Re: [PATCH v6 2/2] cpuset: Add cpuset.sched_load_balance to v2

From: Juri Lelli
Date: Thu Mar 22 2018 - 04:41:37 EST


Hi Waiman,

On 21/03/18 12:21, Waiman Long wrote:
> The sched_load_balance flag is needed to enable CPU isolation similar
> to what can be done with the "isolcpus" kernel boot parameter.
>
> The sched_load_balance flag implies an implicit !cpu_exclusive as
> it doesn't make sense to have an isolated CPU being load-balanced in
> another cpuset.
>
> For v2, this flag is hierarchical and is inherited by child cpusets. It
> is not allowed to have this flag turn off in a parent cpuset, but on
> in a child cpuset.
>
> This flag is set by the parent and is not delegatable.
>
> Signed-off-by: Waiman Long <longman@xxxxxxxxxx>
> ---
> Documentation/cgroup-v2.txt | 22 ++++++++++++++++++
> kernel/cgroup/cpuset.c | 56 +++++++++++++++++++++++++++++++++++++++------
> 2 files changed, 71 insertions(+), 7 deletions(-)
>
> diff --git a/Documentation/cgroup-v2.txt b/Documentation/cgroup-v2.txt
> index ed8ec66..c970bd7 100644
> --- a/Documentation/cgroup-v2.txt
> +++ b/Documentation/cgroup-v2.txt
> @@ -1514,6 +1514,28 @@ Cpuset Interface Files
> it is a subset of "cpuset.mems". Its value will be affected
> by memory nodes hotplug events.
>
> + cpuset.sched_load_balance
> + A read-write single value file which exists on non-root cgroups.
> + The default is "1" (on), and the other possible value is "0"
> + (off).
> +
> + When it is on, tasks within this cpuset will be load-balanced
> + by the kernel scheduler. Tasks will be moved from CPUs with
> + high load to other CPUs within the same cpuset with less load
> + periodically.
> +
> + When it is off, there will be no load balancing among CPUs on
> + this cgroup. Tasks will stay in the CPUs they are running on
> + and will not be moved to other CPUs.
> +
> + This flag is hierarchical and is inherited by child cpusets. It
> + can be turned off only when the CPUs in this cpuset aren't
> + listed in the cpuset.cpus of other sibling cgroups, and all
> + the child cpusets, if present, have this flag turned off.
> +
> + Once it is off, it cannot be turned back on as long as the
> + parent cgroup still has this flag in the off state.
> +

I'm afraid that this will not work for SCHED_DEADLINE (at least for how
it is implemented today). As you can see in Documentation [1] the only
way a user has to perform partitioned/clustered scheduling is to create
subset of exclusive cpusets and then assign deadline tasks to them. The
other thing to take into account here is that a root_domain is created
for each exclusive set and we use such root_domain to keep information
about admitted bandwidth and speed up load balancing decisions (there is
a max heap tracking deadlines of active tasks on each root_domain).

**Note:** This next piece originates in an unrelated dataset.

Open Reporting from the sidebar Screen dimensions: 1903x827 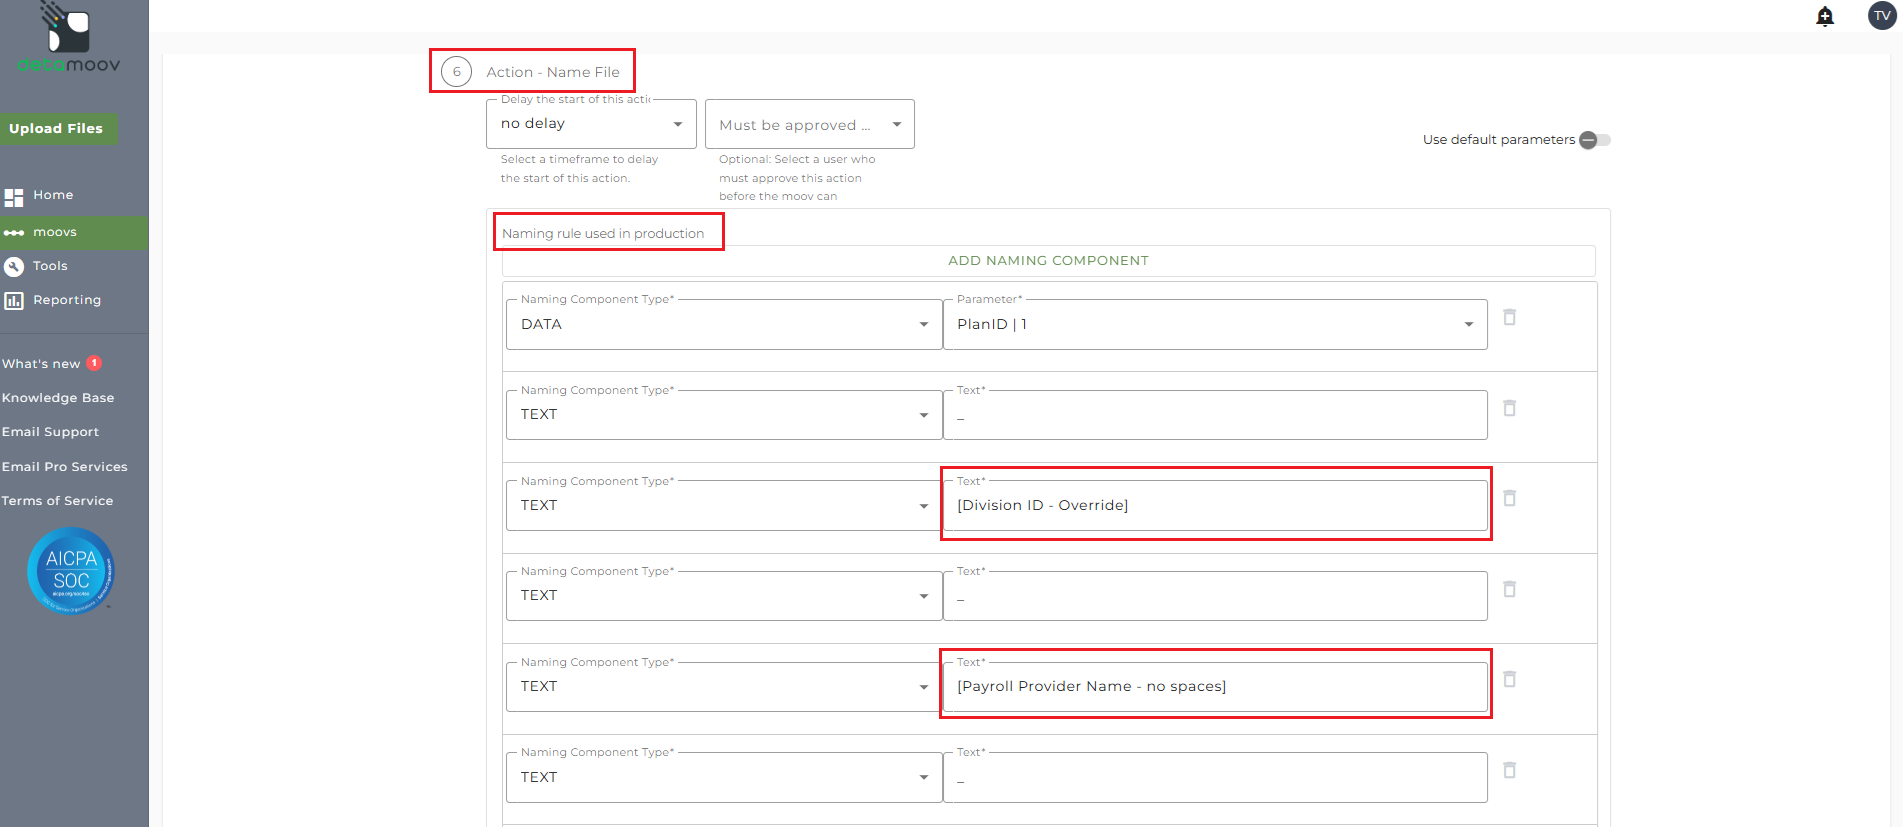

Now, AFAIR distinct root_domain(s) are created when parent group has
sched_load_balance disabled and cpus_exclusive set (in cgroup v1 that
is). So, what we normally do is create, say, cpus_exclusive groups for
the different clusters and then disable sched_load_balance at root level
(so that each cluster gets its own root_domain). Also,
sched_load_balance is enabled in children groups (as load balancing
inside clusters is what we actually needed :).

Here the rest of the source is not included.